■ What this task involves ■
The response must match the data below exactly, line for line.

■ Data supplied ■
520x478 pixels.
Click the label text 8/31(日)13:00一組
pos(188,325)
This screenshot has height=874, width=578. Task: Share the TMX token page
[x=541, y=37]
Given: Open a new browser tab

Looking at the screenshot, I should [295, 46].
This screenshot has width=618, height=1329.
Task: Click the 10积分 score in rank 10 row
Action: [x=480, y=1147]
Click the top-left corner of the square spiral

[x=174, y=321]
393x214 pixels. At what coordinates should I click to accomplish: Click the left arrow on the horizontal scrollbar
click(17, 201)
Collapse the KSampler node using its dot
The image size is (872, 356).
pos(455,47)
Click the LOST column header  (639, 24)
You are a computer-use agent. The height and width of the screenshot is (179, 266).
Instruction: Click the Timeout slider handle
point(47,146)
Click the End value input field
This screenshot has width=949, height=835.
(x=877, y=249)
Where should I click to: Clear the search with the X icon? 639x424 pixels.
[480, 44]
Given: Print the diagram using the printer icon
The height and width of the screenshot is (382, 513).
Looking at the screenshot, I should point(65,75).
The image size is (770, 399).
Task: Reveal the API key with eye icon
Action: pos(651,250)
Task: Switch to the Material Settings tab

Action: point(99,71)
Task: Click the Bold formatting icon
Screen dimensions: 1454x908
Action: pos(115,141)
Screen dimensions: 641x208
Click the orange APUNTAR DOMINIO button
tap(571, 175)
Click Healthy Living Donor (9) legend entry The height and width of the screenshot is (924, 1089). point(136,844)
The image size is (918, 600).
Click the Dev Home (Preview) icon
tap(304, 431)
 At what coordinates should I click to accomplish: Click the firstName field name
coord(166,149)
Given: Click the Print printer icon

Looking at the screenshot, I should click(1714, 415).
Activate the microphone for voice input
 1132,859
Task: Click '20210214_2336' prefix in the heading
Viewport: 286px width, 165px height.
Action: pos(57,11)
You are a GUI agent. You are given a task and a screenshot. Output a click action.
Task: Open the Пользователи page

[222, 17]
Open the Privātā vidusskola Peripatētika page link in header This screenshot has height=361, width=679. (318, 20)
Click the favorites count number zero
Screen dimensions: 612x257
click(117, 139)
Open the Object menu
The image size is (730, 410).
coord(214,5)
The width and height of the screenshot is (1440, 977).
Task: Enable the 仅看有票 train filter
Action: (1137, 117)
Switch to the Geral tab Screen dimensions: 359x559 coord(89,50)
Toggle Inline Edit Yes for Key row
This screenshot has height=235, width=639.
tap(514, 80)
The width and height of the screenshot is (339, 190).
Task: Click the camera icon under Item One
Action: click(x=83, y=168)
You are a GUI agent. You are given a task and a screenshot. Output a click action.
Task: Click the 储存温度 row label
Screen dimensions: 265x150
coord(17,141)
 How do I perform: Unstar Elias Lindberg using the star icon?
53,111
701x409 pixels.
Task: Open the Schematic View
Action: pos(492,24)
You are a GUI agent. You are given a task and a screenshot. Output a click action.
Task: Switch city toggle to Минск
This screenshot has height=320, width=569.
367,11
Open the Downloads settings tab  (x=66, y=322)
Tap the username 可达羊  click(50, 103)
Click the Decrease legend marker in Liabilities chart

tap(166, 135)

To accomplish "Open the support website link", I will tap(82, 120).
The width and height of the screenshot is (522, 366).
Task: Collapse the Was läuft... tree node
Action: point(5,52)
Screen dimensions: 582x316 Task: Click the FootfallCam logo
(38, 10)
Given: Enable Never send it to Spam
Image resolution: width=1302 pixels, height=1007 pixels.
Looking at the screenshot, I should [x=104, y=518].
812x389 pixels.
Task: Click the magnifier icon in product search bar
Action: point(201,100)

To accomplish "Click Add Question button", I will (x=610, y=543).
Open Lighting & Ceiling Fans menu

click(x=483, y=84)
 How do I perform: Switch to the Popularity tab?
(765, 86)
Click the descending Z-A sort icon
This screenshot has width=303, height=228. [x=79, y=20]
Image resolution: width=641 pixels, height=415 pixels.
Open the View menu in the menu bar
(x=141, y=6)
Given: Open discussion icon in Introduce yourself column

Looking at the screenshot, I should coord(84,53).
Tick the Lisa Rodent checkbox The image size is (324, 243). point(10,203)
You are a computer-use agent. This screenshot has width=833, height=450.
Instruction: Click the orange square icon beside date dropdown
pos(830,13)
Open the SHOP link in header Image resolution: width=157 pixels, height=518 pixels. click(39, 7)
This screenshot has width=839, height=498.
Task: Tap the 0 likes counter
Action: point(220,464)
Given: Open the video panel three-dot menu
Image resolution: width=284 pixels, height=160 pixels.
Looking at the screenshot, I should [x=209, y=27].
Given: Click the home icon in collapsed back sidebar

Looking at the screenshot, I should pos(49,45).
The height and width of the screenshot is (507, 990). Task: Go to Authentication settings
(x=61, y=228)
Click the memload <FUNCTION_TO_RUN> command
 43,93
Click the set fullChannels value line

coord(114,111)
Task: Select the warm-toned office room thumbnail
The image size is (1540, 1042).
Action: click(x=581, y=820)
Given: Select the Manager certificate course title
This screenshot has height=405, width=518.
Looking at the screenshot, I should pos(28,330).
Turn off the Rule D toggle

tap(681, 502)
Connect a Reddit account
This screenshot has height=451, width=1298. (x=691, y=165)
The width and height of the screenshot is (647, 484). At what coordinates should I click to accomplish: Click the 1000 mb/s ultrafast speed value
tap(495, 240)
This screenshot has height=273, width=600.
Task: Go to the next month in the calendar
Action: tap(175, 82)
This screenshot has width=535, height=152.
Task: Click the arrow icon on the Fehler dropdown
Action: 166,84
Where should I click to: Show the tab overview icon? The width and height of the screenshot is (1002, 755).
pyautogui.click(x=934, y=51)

■ Solution for this task ■
520x478 pixels.
Click the label text 8/31(日)13:00一組
pos(188,325)
This screenshot has height=874, width=578. Task: Share the TMX token page
[x=541, y=37]
Given: Open a new browser tab

Looking at the screenshot, I should [295, 46].
This screenshot has width=618, height=1329.
Task: Click the 10积分 score in rank 10 row
Action: [x=480, y=1147]
Click the top-left corner of the square spiral

[x=174, y=321]
393x214 pixels. At what coordinates should I click to accomplish: Click the left arrow on the horizontal scrollbar
click(17, 201)
Collapse the KSampler node using its dot
The image size is (872, 356).
pos(455,47)
Click the LOST column header  (639, 24)
You are a computer-use agent. The height and width of the screenshot is (179, 266).
Instruction: Click the Timeout slider handle
point(47,146)
Click the End value input field
This screenshot has width=949, height=835.
(x=877, y=249)
Where should I click to: Clear the search with the X icon? 639x424 pixels.
[480, 44]
Given: Print the diagram using the printer icon
The height and width of the screenshot is (382, 513).
Looking at the screenshot, I should point(65,75).
The image size is (770, 399).
Task: Reveal the API key with eye icon
Action: pos(651,250)
Task: Switch to the Material Settings tab

Action: point(99,71)
Task: Click the Bold formatting icon
Screen dimensions: 1454x908
Action: pos(115,141)
Screen dimensions: 641x208
Click the orange APUNTAR DOMINIO button
tap(571, 175)
Click Healthy Living Donor (9) legend entry The height and width of the screenshot is (924, 1089). point(136,844)
The image size is (918, 600).
Click the Dev Home (Preview) icon
tap(304, 431)
 At what coordinates should I click to accomplish: Click the firstName field name
coord(166,149)
Given: Click the Print printer icon

Looking at the screenshot, I should click(1714, 415).
Activate the microphone for voice input
 1132,859
Task: Click '20210214_2336' prefix in the heading
Viewport: 286px width, 165px height.
Action: pos(57,11)
You are a GUI agent. You are given a task and a screenshot. Output a click action.
Task: Open the Пользователи page

[222, 17]
Open the Privātā vidusskola Peripatētika page link in header This screenshot has height=361, width=679. (318, 20)
Click the favorites count number zero
Screen dimensions: 612x257
click(117, 139)
Open the Object menu
The image size is (730, 410).
coord(214,5)
The width and height of the screenshot is (1440, 977).
Task: Enable the 仅看有票 train filter
Action: (1137, 117)
Switch to the Geral tab Screen dimensions: 359x559 coord(89,50)
Toggle Inline Edit Yes for Key row
This screenshot has height=235, width=639.
tap(514, 80)
The width and height of the screenshot is (339, 190).
Task: Click the camera icon under Item One
Action: click(x=83, y=168)
You are a GUI agent. You are given a task and a screenshot. Output a click action.
Task: Click the 储存温度 row label
Screen dimensions: 265x150
coord(17,141)
 How do I perform: Unstar Elias Lindberg using the star icon?
53,111
701x409 pixels.
Task: Open the Schematic View
Action: pos(492,24)
You are a GUI agent. You are given a task and a screenshot. Output a click action.
Task: Switch city toggle to Минск
This screenshot has height=320, width=569.
367,11
Open the Downloads settings tab  (x=66, y=322)
Tap the username 可达羊  click(50, 103)
Click the Decrease legend marker in Liabilities chart

tap(166, 135)

To accomplish "Open the support website link", I will tap(82, 120).
The width and height of the screenshot is (522, 366).
Task: Collapse the Was läuft... tree node
Action: point(5,52)
Screen dimensions: 582x316 Task: Click the FootfallCam logo
(38, 10)
Given: Enable Never send it to Spam
Image resolution: width=1302 pixels, height=1007 pixels.
Looking at the screenshot, I should [x=104, y=518].
812x389 pixels.
Task: Click the magnifier icon in product search bar
Action: point(201,100)

To accomplish "Click Add Question button", I will (x=610, y=543).
Open Lighting & Ceiling Fans menu

click(x=483, y=84)
 How do I perform: Switch to the Popularity tab?
(765, 86)
Click the descending Z-A sort icon
This screenshot has width=303, height=228. [x=79, y=20]
Image resolution: width=641 pixels, height=415 pixels.
Open the View menu in the menu bar
(x=141, y=6)
Given: Open discussion icon in Introduce yourself column

Looking at the screenshot, I should coord(84,53).
Tick the Lisa Rodent checkbox The image size is (324, 243). point(10,203)
You are a computer-use agent. This screenshot has width=833, height=450.
Instruction: Click the orange square icon beside date dropdown
pos(830,13)
Open the SHOP link in header Image resolution: width=157 pixels, height=518 pixels. click(39, 7)
This screenshot has width=839, height=498.
Task: Tap the 0 likes counter
Action: point(220,464)
Given: Open the video panel three-dot menu
Image resolution: width=284 pixels, height=160 pixels.
Looking at the screenshot, I should [x=209, y=27].
Given: Click the home icon in collapsed back sidebar

Looking at the screenshot, I should pos(49,45).
The height and width of the screenshot is (507, 990). Task: Go to Authentication settings
(x=61, y=228)
Click the memload <FUNCTION_TO_RUN> command
 43,93
Click the set fullChannels value line

coord(114,111)
Task: Select the warm-toned office room thumbnail
The image size is (1540, 1042).
Action: click(x=581, y=820)
Given: Select the Manager certificate course title
This screenshot has height=405, width=518.
Looking at the screenshot, I should pos(28,330).
Turn off the Rule D toggle

tap(681, 502)
Connect a Reddit account
This screenshot has height=451, width=1298. (x=691, y=165)
The width and height of the screenshot is (647, 484). At what coordinates should I click to accomplish: Click the 1000 mb/s ultrafast speed value
tap(495, 240)
This screenshot has height=273, width=600.
Task: Go to the next month in the calendar
Action: tap(175, 82)
This screenshot has width=535, height=152.
Task: Click the arrow icon on the Fehler dropdown
Action: 166,84
Where should I click to: Show the tab overview icon? The width and height of the screenshot is (1002, 755).
pyautogui.click(x=934, y=51)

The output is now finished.